Records shown:
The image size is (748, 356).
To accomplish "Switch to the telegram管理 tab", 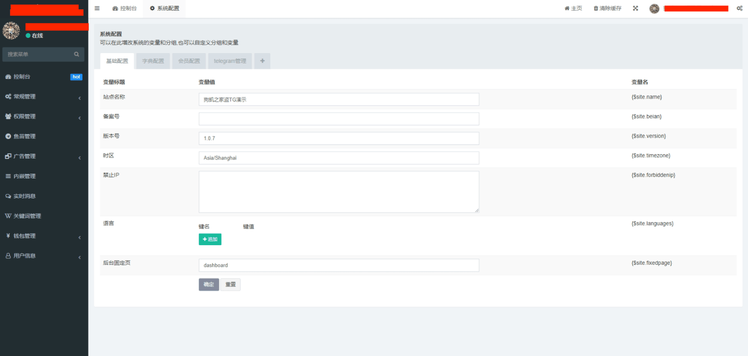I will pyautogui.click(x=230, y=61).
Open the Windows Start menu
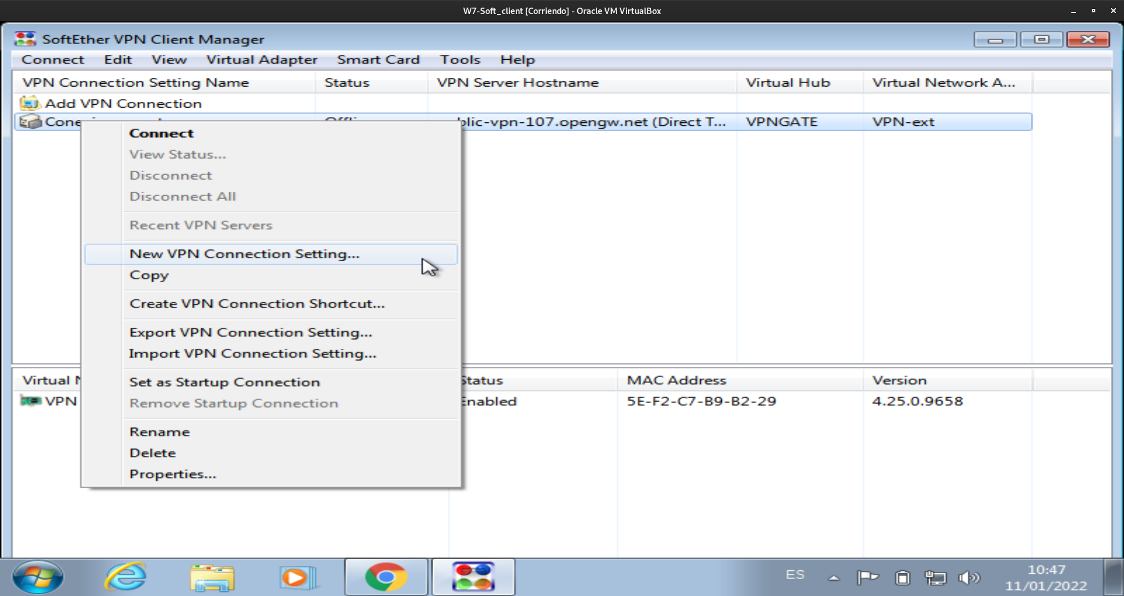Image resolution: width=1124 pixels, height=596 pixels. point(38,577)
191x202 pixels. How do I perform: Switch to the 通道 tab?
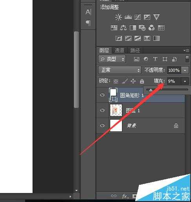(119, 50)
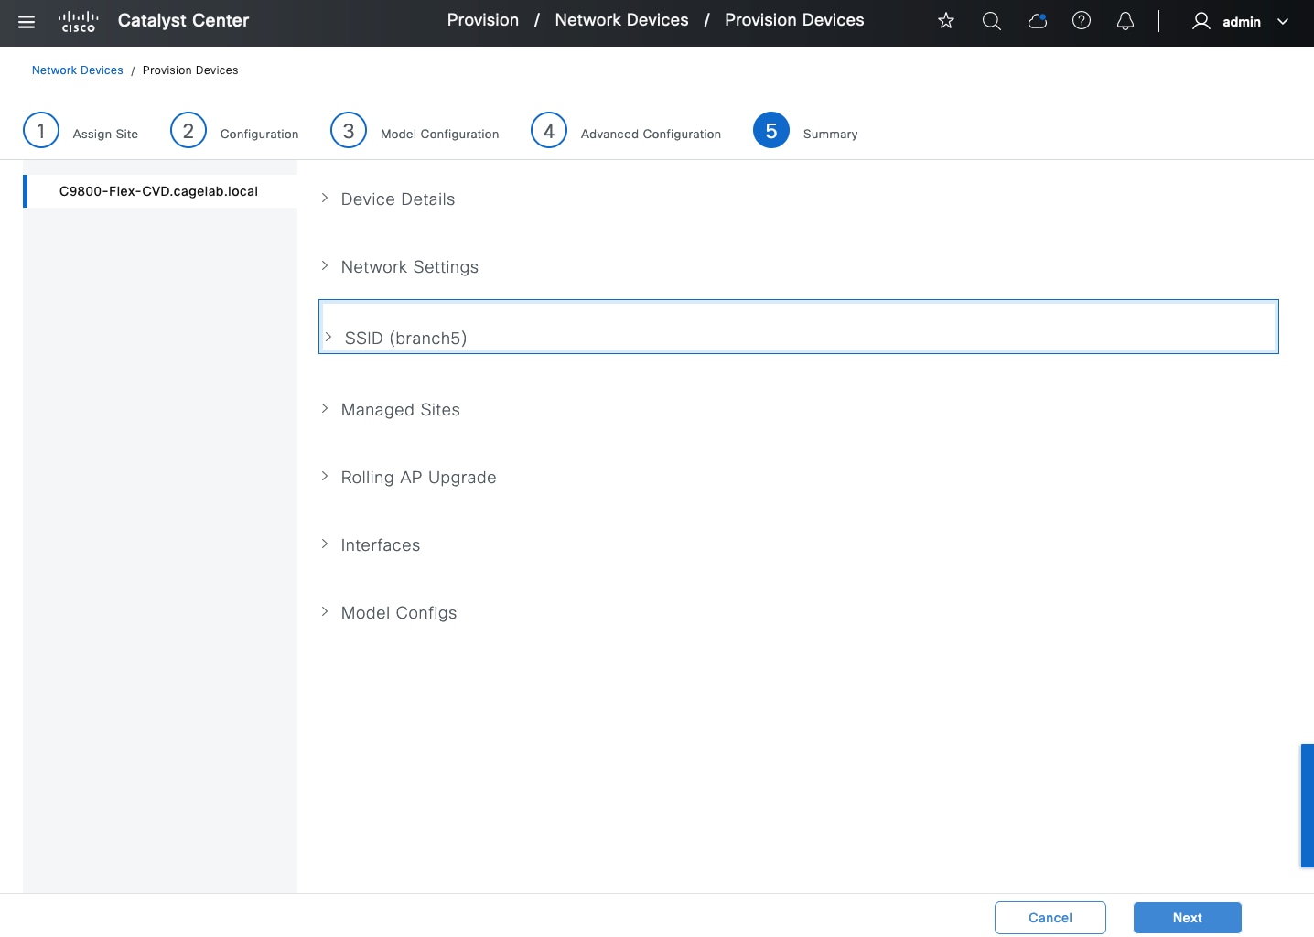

Work order: Copy exactly, please, every line from the one holding "191x202 pixels. How" through the last line of the data, both ends included, and no pictures.

Result:
191x202 pixels. How do I perform: Switch to the 通道 tab?
(119, 50)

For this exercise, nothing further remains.